▸ TASK DESCRIPTION
The range runs from the line containing "You are a computer-use agent." to the last line of the entries. Copy that range exactly, omitting pictures.
——
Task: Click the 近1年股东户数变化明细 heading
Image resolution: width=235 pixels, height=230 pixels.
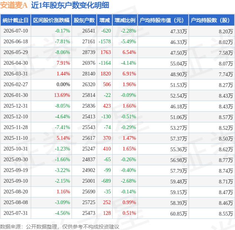Action: (70, 5)
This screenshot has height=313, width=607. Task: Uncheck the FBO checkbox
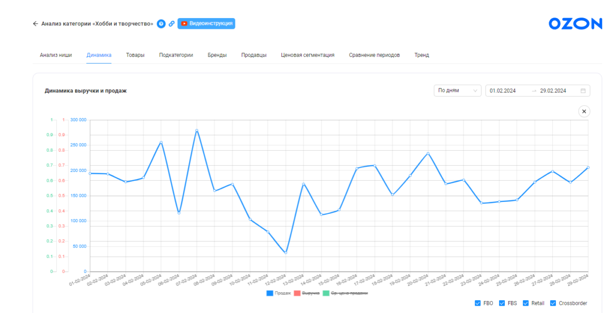point(477,303)

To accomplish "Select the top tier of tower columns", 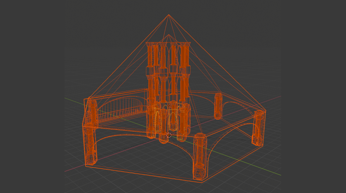I will click(168, 56).
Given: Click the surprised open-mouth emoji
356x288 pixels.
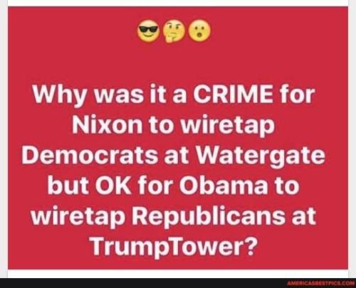Looking at the screenshot, I should tap(199, 31).
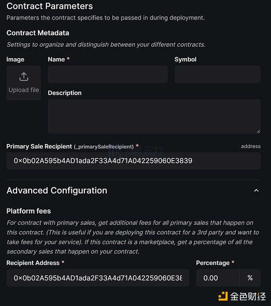Focus the contract Name input field
The image size is (271, 306).
coord(107,74)
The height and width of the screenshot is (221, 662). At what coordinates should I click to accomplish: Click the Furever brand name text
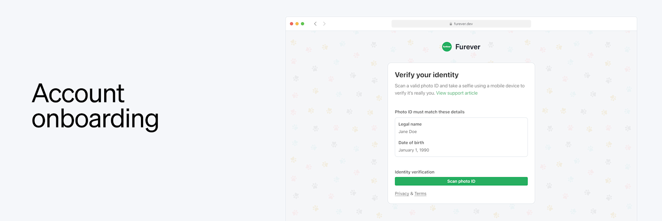467,47
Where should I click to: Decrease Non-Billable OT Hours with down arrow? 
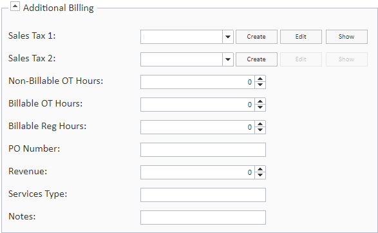(260, 85)
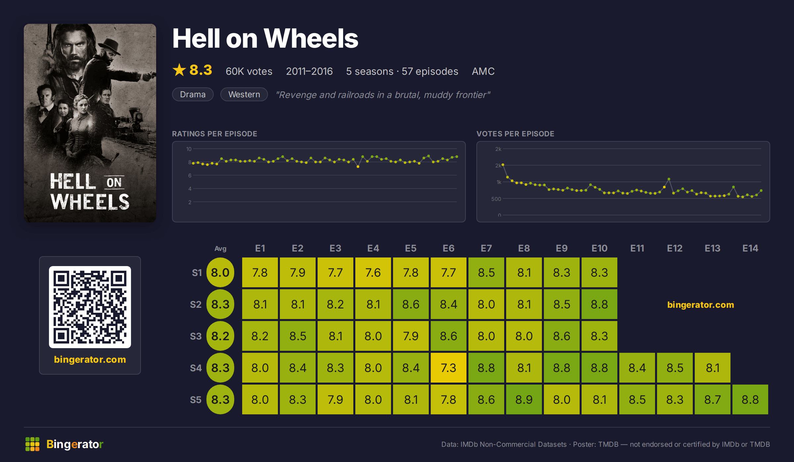The height and width of the screenshot is (462, 794).
Task: Click the S4 average 8.3 circle
Action: click(x=220, y=368)
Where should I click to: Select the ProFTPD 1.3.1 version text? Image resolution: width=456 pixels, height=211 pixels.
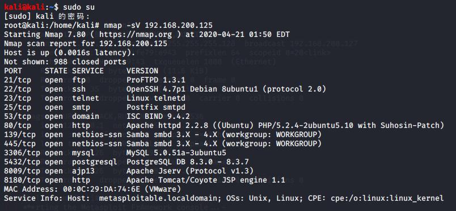[156, 80]
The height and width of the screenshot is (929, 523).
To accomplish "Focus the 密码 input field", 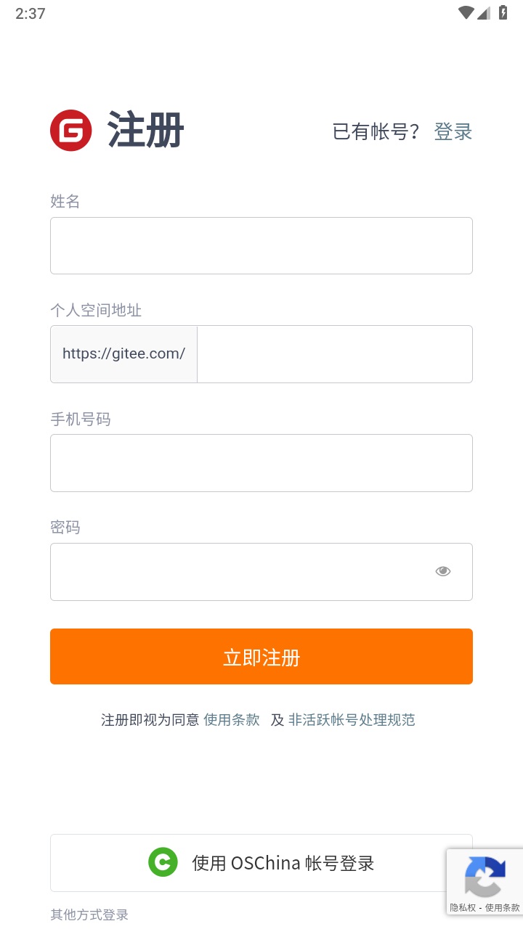I will pyautogui.click(x=240, y=572).
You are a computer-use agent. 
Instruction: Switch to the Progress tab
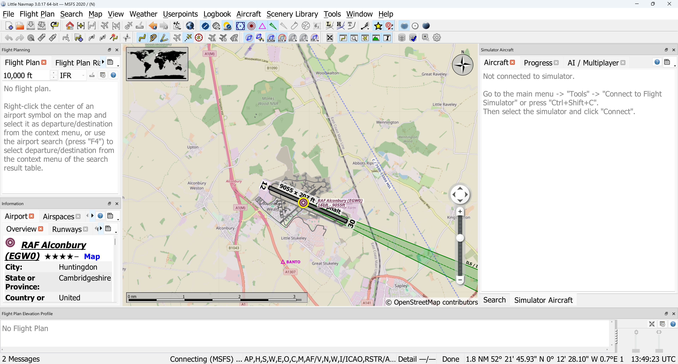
——
▸ ANSWER SECTION
You are a computer-use agent. 
Instruction: Switch to the Progress tab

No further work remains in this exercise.